La violence contre les chrétiens frappe le Kenya
2012-07-02 L’Osservatore Romano
Nairobi, le 2 juillet. Les communautés chrétiennes d’Afrique confirment être une cible de la violence terroriste des différents
groupes
d’inspiration fondamentaliste islamique qui, ces derniers mois, ont accentué
leur stratégie d’attaques contre des églises. Après les récents attentats
sanglants au Nigeria, revendiqués par Boko Haram, c’est hier le Kenya qui a été
à nouveau ensanglanté par deux attaques contemporaines qui ont fait 17 morts et
plus de cinquante blessés dans deux églises de la ville de Garissa, au nord du
pays, non loin de la frontière avec la Somalie.
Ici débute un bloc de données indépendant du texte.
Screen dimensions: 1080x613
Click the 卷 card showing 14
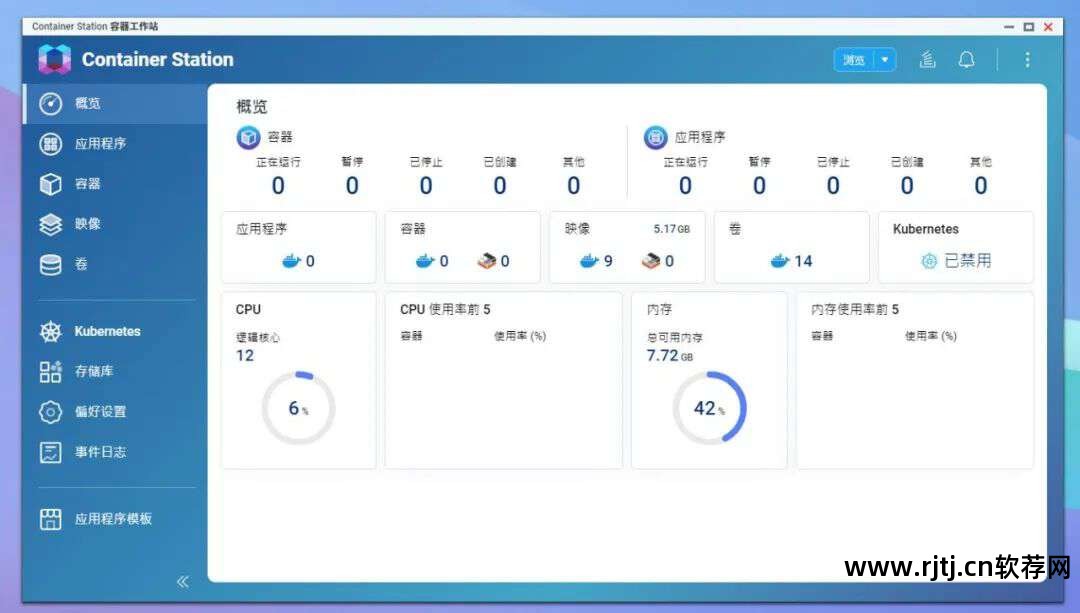(x=791, y=247)
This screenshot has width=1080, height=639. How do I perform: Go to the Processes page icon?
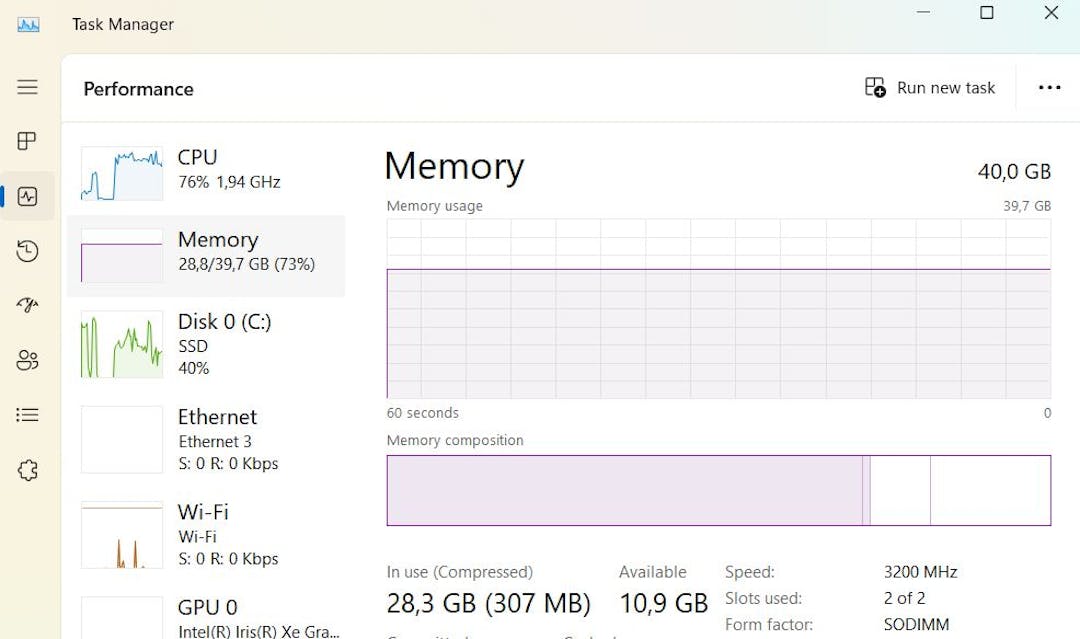[27, 141]
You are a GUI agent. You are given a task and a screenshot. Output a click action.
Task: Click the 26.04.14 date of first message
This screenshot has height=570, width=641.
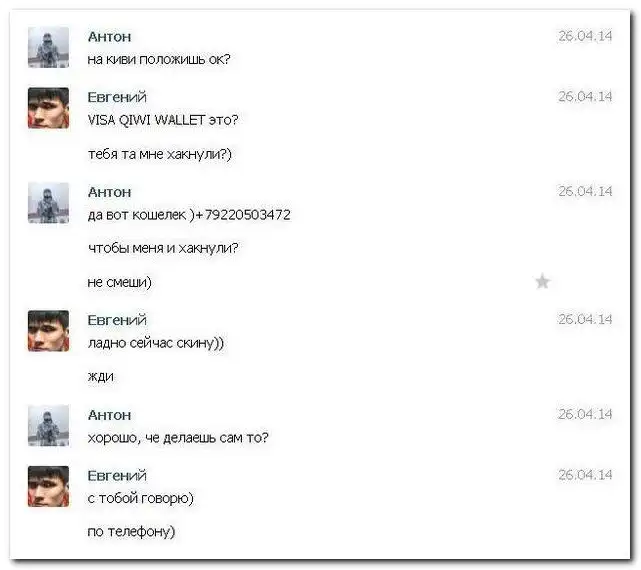(x=585, y=36)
La cathédrale catholique a été
touchée et l’explosion d’une grenade a fait trois blessés. Il en a été de pour
une petite église de la congrégation Africa Inland Independent Church, où le
bilan est encore bien plus sanglant. C’est «un épisode horrible et très
préoccupant», a dit le directeur de la salle de presse du Saint-Siège, le père
Federico Lombardi. «Il semble que chez les groupes terroristes, l’attaque
contre des chrétiens réunis le dimanche dans leurs lieux de culte soit devenue
une méthode considérée comme particulièrement efficace pour diffuser la haine et
la peur», a ajouté le père Lombardi, aux micros de Radio Vatican. Selon ce
dernier, «la lâcheté de la violence contre des personnes sans défense réunies
pacifiquement en prière est inqualifiable. Il faut réaffirmer et défendre avec
fermeté la liberté religieuse des chrétiens».